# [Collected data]

* * * *

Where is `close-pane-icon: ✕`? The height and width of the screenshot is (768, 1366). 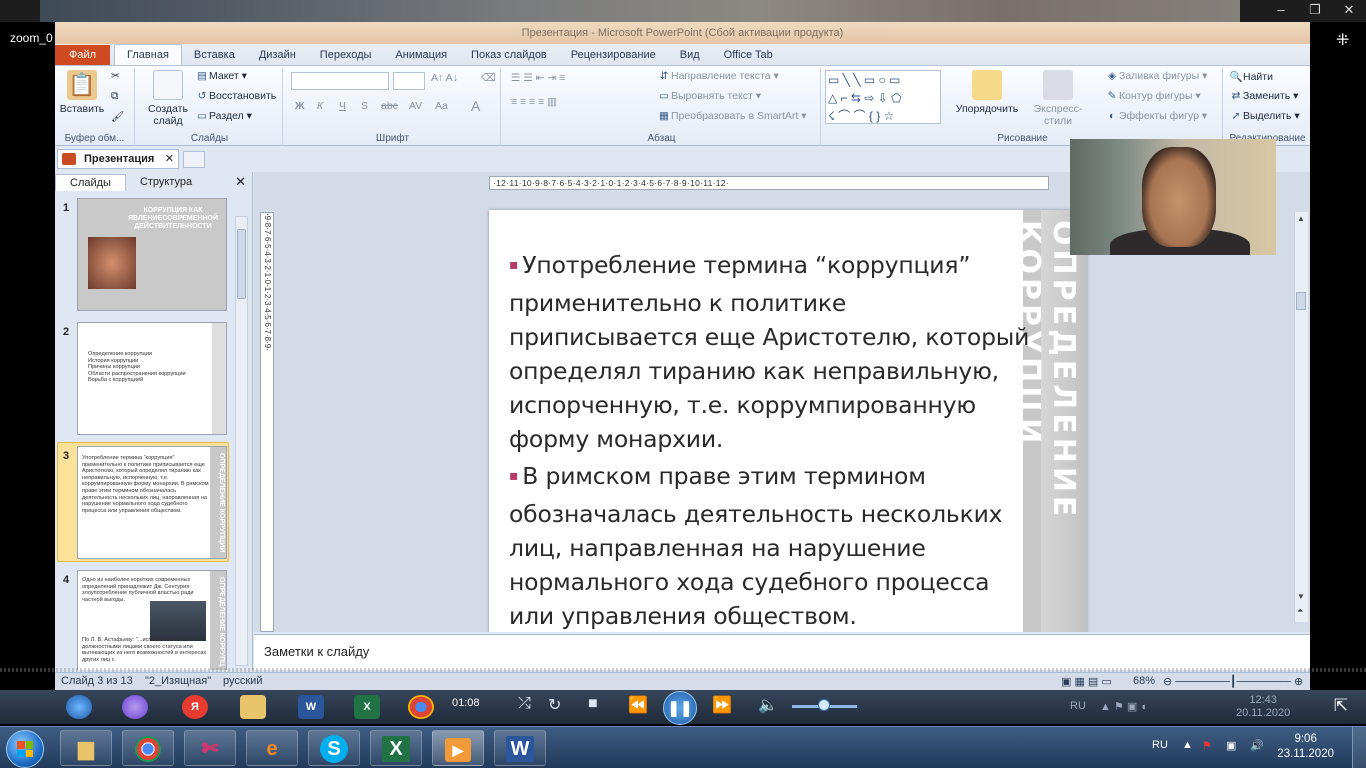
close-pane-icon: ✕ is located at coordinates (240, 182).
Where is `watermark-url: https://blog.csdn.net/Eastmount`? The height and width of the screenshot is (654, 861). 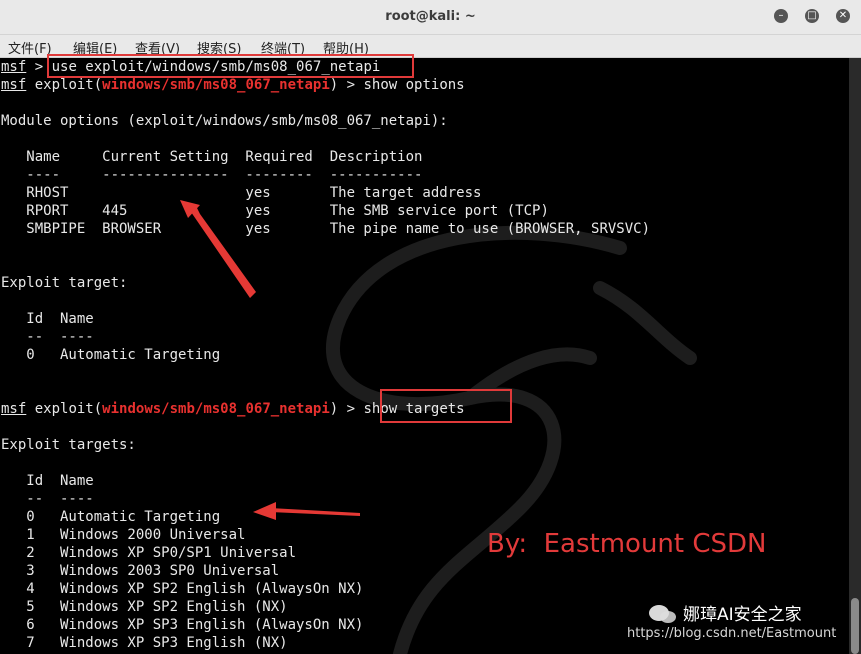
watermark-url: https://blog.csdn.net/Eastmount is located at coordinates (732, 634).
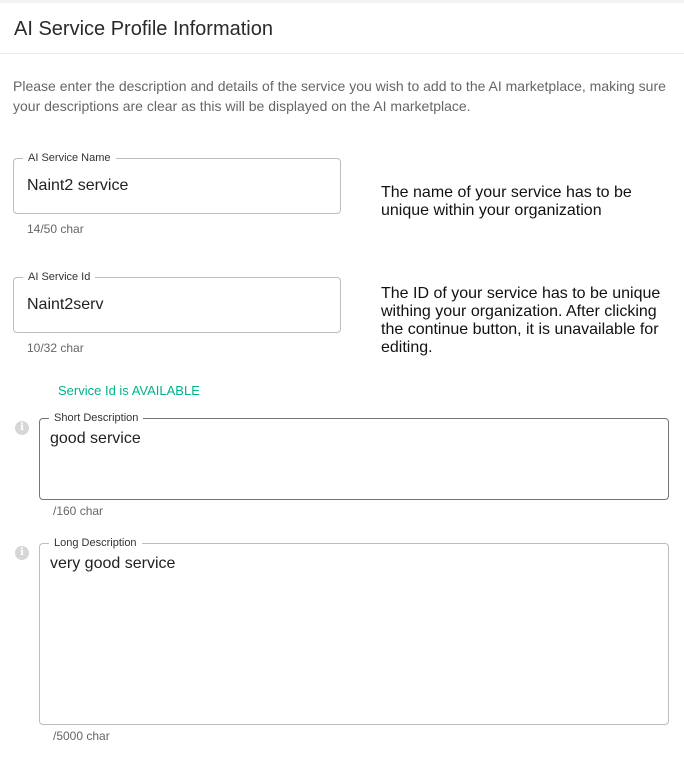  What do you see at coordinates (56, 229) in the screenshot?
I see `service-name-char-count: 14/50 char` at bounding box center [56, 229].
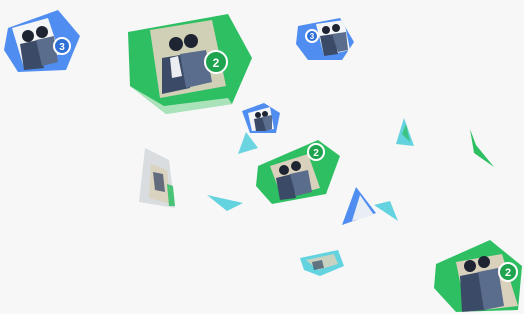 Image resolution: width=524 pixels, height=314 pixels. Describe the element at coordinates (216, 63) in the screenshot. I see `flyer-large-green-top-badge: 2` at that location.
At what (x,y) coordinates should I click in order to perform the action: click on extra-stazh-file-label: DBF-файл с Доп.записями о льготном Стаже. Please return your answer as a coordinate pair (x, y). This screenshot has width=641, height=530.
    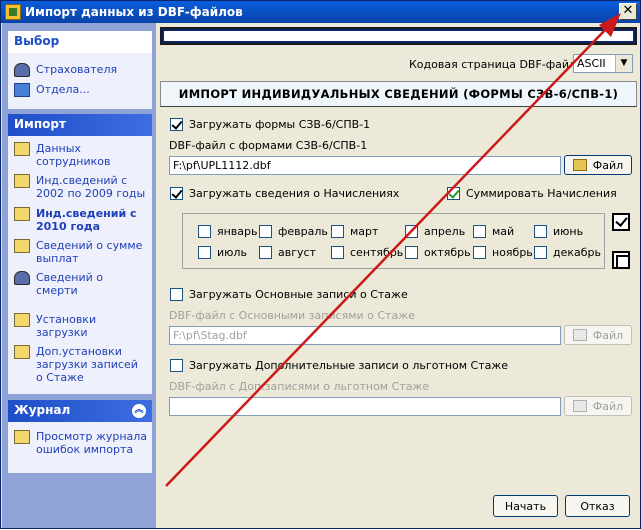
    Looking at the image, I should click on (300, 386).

* * * *

# [ABOUT THIS TASK]
Extract every line of the items above word for word, and leave the pictures out of your answer.

# [RESULT OF THE TASK]
Where is `close-pane-icon: ✕`? The height and width of the screenshot is (768, 1366). 
close-pane-icon: ✕ is located at coordinates (240, 182).
Where is `watermark-url: https://blog.csdn.net/Eastmount`? The height and width of the screenshot is (654, 861). 
watermark-url: https://blog.csdn.net/Eastmount is located at coordinates (732, 634).
  What do you see at coordinates (56, 229) in the screenshot?
I see `service-name-char-count: 14/50 char` at bounding box center [56, 229].
 Image resolution: width=524 pixels, height=314 pixels. Describe the element at coordinates (216, 63) in the screenshot. I see `flyer-large-green-top-badge: 2` at that location.
At what (x,y) coordinates should I click in order to perform the action: click on extra-stazh-file-label: DBF-файл с Доп.записями о льготном Стаже. Please return your answer as a coordinate pair (x, y). This screenshot has width=641, height=530.
    Looking at the image, I should click on (300, 386).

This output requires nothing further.